Analiza tych ogłoszeń skłoniła mnie do rozważań na temat idei osiągnięcia celu, jakim jest bycie kobietą „idealną”, „doskonałą” (czy też chociażby „nie-wqrwioną”). Co to właściwie znaczy być kobietą „doskonałą”? Czy uczestnictwo w kursie coachingu ma pomóc w takim zorganizowaniu życia, aby można było z powodzeniem połączyć rolę żony/partnerki, matki, kochanki i gospodyni domowej? Sprawiając przy okazji, że będzie ona wiecznie szczęśliwa i uśmiechnięta przy realizowaniu każdej z tych ról? Czy raczej, z uwagi na fakt, iż ma to być podróż w głąb siebie i realizacja ukrytych talentów, kurs ma pomóc wyzwolić się z okowów narzuconych przez społeczeństwo ról i oczekiwań naciskając na samorealizację? Zastanawiam się na ile profesjonalny coach jest w stanie faktycznie wydobyć to, co tkwi głęboko w jego „klientce” i naprowadzić ją na drogę wyborów podejmowanych świadomie i z korzyścią dla samej siebie, a na ile jest to jednak pomoc we wtłoczeniu kobiety w realizację „idealnego” wizerunku narzuconego przez kulturę i społeczeństwo. Czy podczas 2-dniowego cyklu zajęć możemy w ogóle mówić o jakichkolwiek zmianach w postrzeganiu siebie, swoich zdolności i celów, które chcemy osiągnąć? Coach to nie psychoterapeuta, zaś osoby, które się do niego udają to nie pacjenci, ale klienci. Naturalnie, każdy kto decyduje się na współpracę z coachem powinien o tym pamiętać. Tym niemniej, takie sesje u osób, które dadzą się przekonać coachowi o podjęciu drogi walki o „ideał” i „doskonałość”, które nie mają nic wspólnego z osobą poddaną coachingowi, mogą jedynie przyczynić się do pogłębienia frustracji i poczucia nieszczęścia. W takim wypadku, powtarzane na okrągło hasło „jesteś zwycięzcą” niestety może prowadzić do smutnej porażki.  

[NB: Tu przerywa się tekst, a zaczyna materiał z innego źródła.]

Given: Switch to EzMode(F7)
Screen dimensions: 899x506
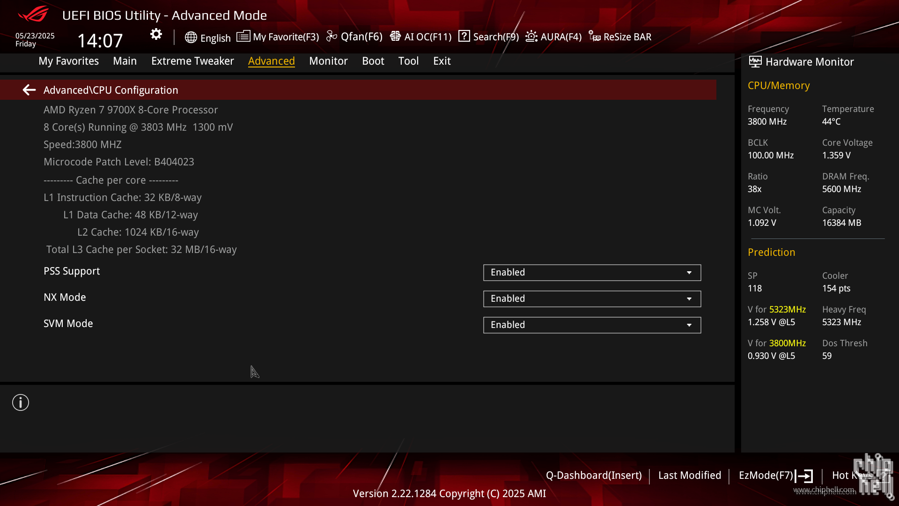Looking at the screenshot, I should click(776, 476).
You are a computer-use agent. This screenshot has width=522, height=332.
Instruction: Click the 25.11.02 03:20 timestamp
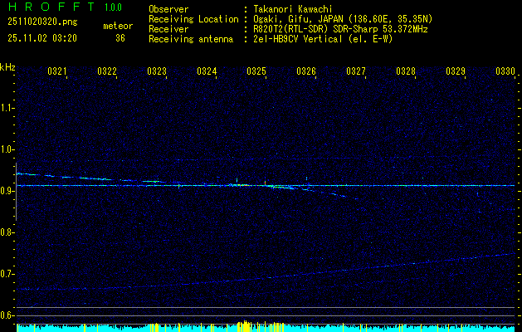[x=41, y=38]
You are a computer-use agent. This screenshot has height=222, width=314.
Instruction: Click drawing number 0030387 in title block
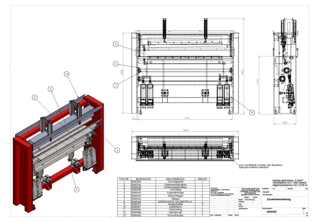[272, 212]
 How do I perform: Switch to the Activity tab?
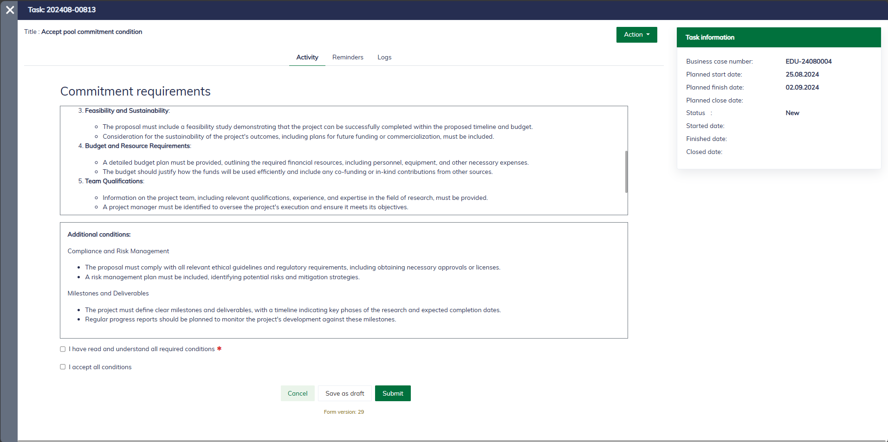[307, 58]
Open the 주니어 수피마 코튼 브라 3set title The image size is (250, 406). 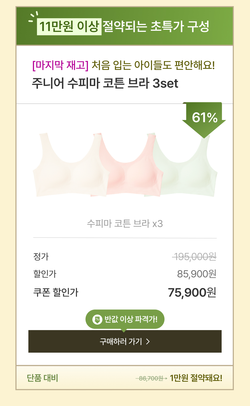click(x=105, y=83)
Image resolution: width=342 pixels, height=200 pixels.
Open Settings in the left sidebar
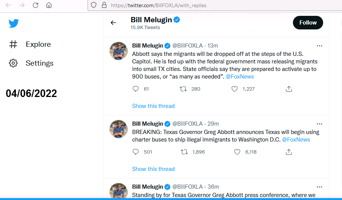click(39, 63)
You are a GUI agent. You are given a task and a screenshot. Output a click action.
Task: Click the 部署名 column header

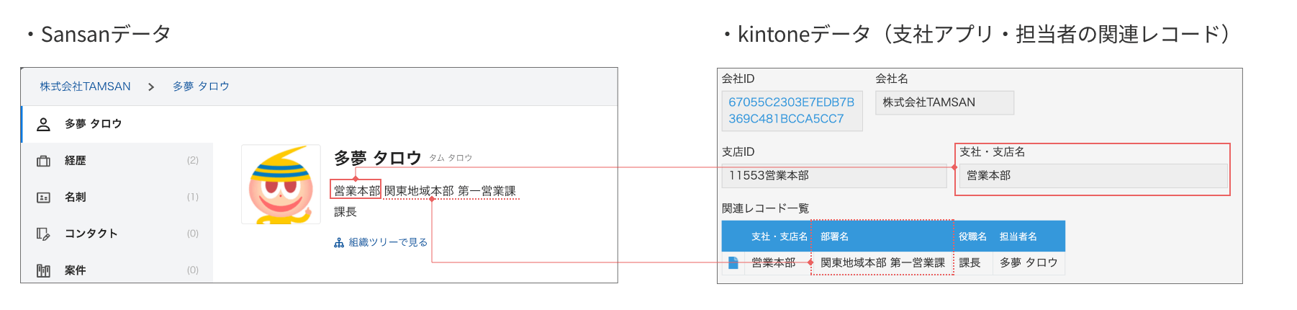coord(835,236)
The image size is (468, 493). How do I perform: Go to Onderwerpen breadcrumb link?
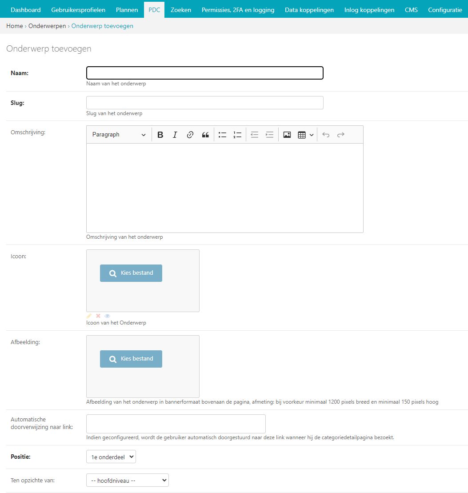click(x=47, y=26)
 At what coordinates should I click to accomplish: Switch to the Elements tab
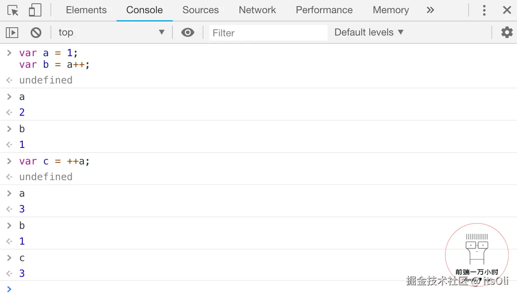coord(86,10)
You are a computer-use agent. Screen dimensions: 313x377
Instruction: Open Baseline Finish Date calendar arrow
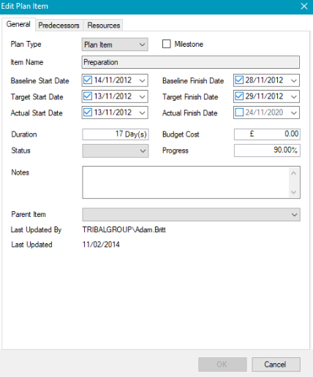click(294, 80)
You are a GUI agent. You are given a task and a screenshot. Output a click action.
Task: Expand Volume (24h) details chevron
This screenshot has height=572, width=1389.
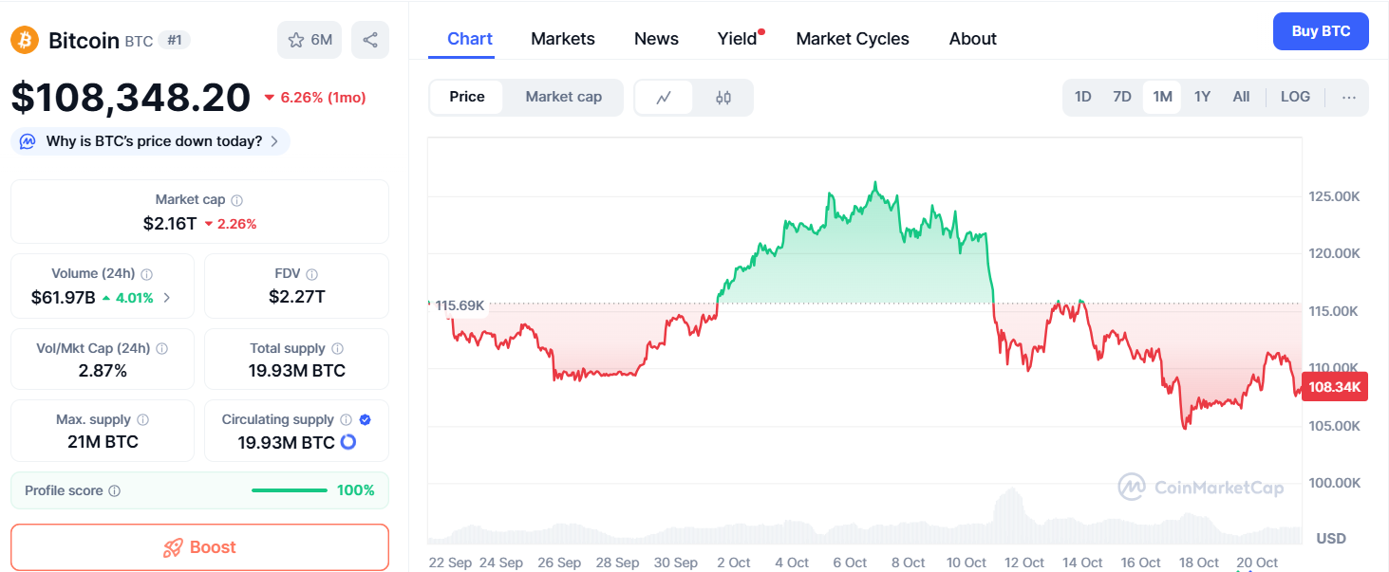(167, 297)
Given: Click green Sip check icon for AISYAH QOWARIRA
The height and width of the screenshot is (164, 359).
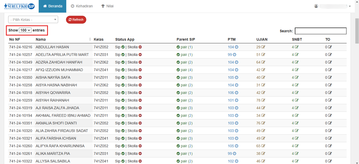Looking at the screenshot, I should 123,93.
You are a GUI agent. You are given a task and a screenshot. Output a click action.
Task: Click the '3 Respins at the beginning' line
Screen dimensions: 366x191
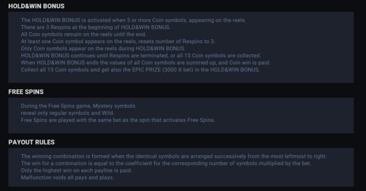(95, 27)
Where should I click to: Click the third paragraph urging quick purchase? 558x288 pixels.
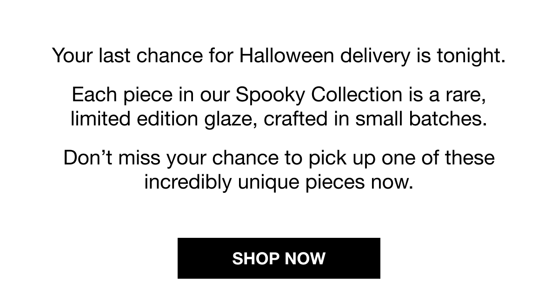click(x=279, y=170)
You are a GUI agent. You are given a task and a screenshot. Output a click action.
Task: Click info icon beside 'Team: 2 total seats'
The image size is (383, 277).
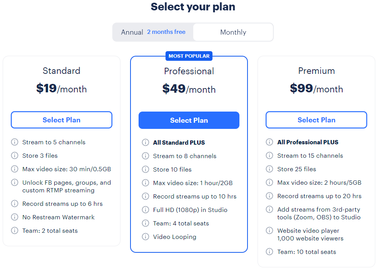(15, 231)
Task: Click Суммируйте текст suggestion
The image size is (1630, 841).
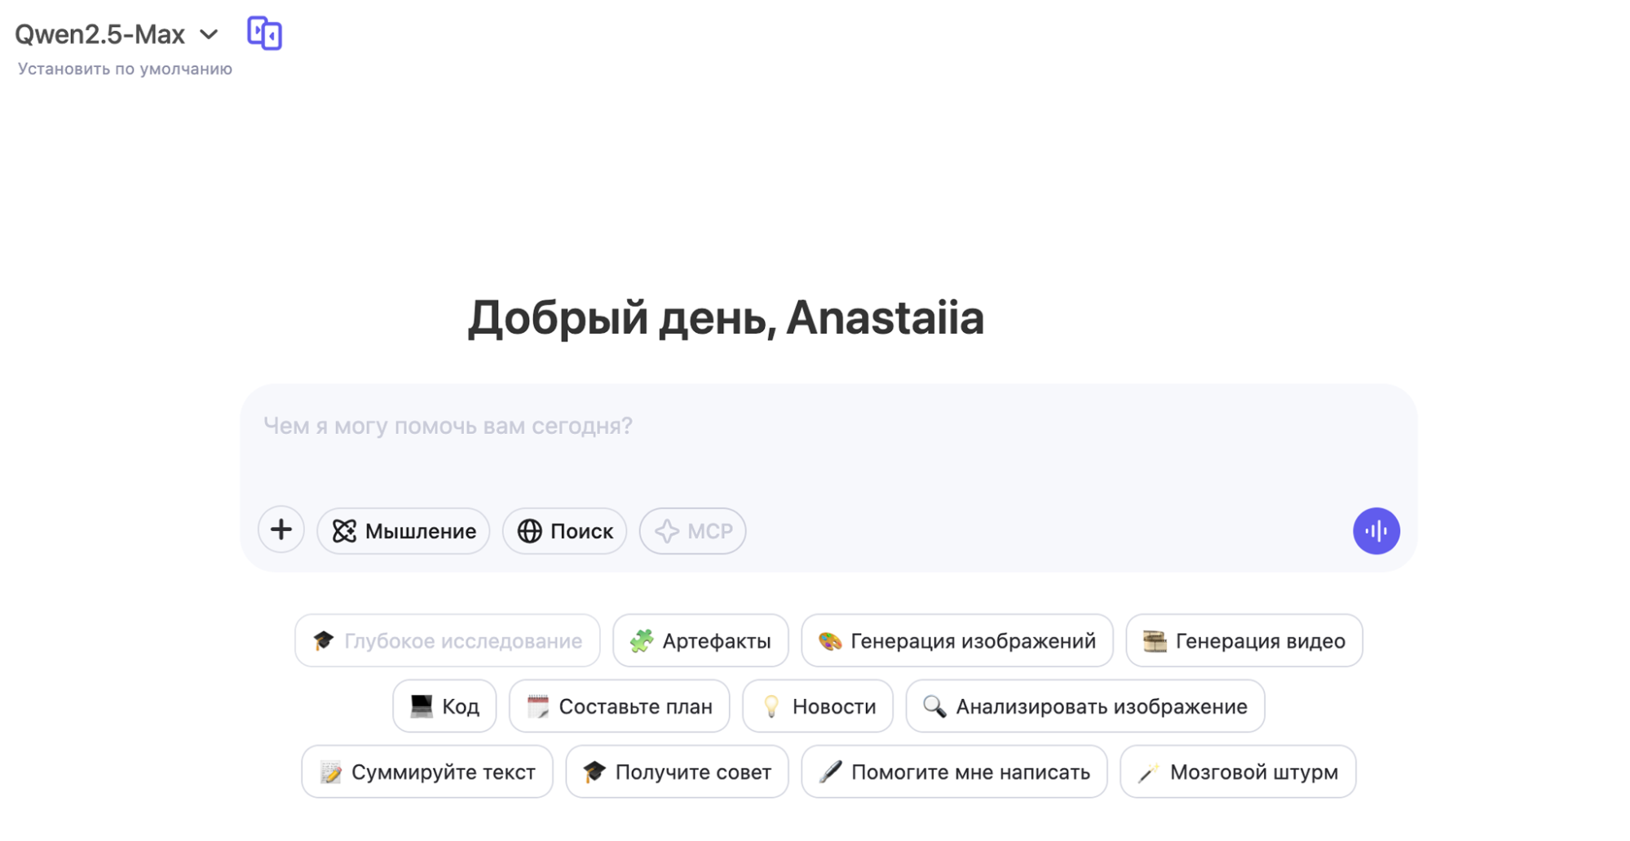Action: 427,772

A na koniec mój faworyt: kurs ABC Przyciągnij Miłość oraz Kobieca Moc Wenus (http://przyciagnijmilosc.pl/kobiety) „Przebudzenie Wenus w Tobie, by przełamać wewnętrzne blokady i aktywować Twoją kobiecą MOC, byś zyskała wspaniałe relacje, miłość i zawód z pasją (...) Żeńska energia, czekająca tysiące lat na przebudzenie rodzi się teraz, a wraz z nią nieskończone możliwości dla kobiet.” Nic tylko się zapisać na kurs i przebudzać energię!